Para agregar mayores elementos de complejidad a toda esta discusión recordemos que la Constitución reformada en 1994 estableció que la labor legislativa del nuevo régimen de coparticipación tuviera origen en el Senado, una instancia donde el bloque de la coalición Cambiemos se encuentra en incontrastable minoría, una incómoda posición que se mantendrá durante todo su mandato.

En tercer lugar y último lugar, el régimen de coparticipación tiene una naturaleza jurídica especial: es una Ley Convenio. Esto implica que la nueva ley que sancione el Congreso deberá ser, además, ratificada por cada una de las legislaturas provinciales y porteña. A primera vista, esta “regla de la unanimidad” le otorgaría al conjunto las provincias y a la CABA un peso desequilibrante en las negociaciones, siempre y cuando ellas pudieran alcanzar un acuerdo interno único frente a la Nación, posibilidad que en los hechos resulta difícil de lograr por la divergencia de sus intereses particulares.
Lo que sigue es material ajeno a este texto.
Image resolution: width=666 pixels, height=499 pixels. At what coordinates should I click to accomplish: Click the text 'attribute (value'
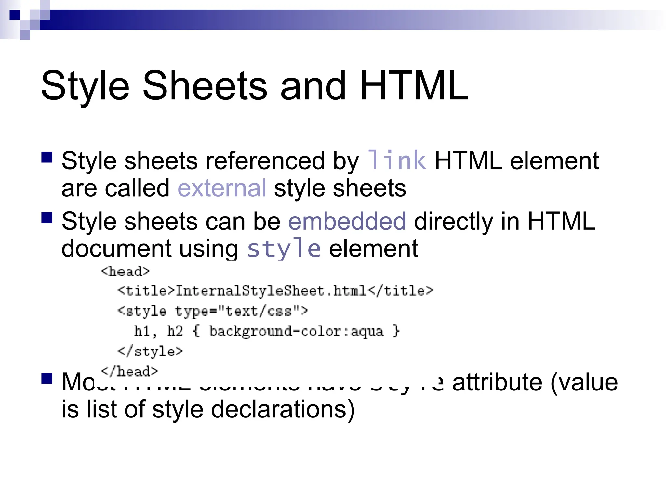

Esta dificultad de las provincias le otorga una pequeña ventaja al Estado Nacional, pero lo obliga a la titánica tarea de negociar de manera radial con 24 jurisdicciones a un mismo tiempo.

Los hechos que suceden en estos días apenas marcan el comienzo de una compleja y agobiante negociación cuyos resultados nadie puede hoy predecir con certeza.

La reforma constitucional de 1994 le impuso al Congreso el mandato expreso de sancionar una nueva ley antes de culminar el año 1996. Hoy, veinte años después, este mandato sigue siendo una asignatura pendiente sobre la cual no se ha reflexionado sino esporádicamente en los últimos años.

Dos décadas de frustraciones muestran que gran parte de la complejidad que encierra la sanción de una nueva ley de coparticipación radica en el propio diseño legal pensado en su momento para sostener el régimen vigente. Hasta el momento, el “juego de la copa” ha estimulado a los actores a competir antes que a cooperar.

Es muy poco probable hallar soluciones solidarias y cooperativas en cuestiones como esta que, desde su origen, han sido planteados como juegos de suma cero. Una posible salida a este laberinto es que la Nación y las provincias comiencen por discutir las reglas de cómo habrán de jugar en el futuro prescindiendo, al inicio, de las ventajas que cada cual podría obtener al final de este incierto juego.

Para evitar una nueva frustración, esta salida requiere de una enorme capacidad de imaginación de todos los actores implicados para que no vuelvan a jugarlo del mismo modo en que lo hicieron en el pasado.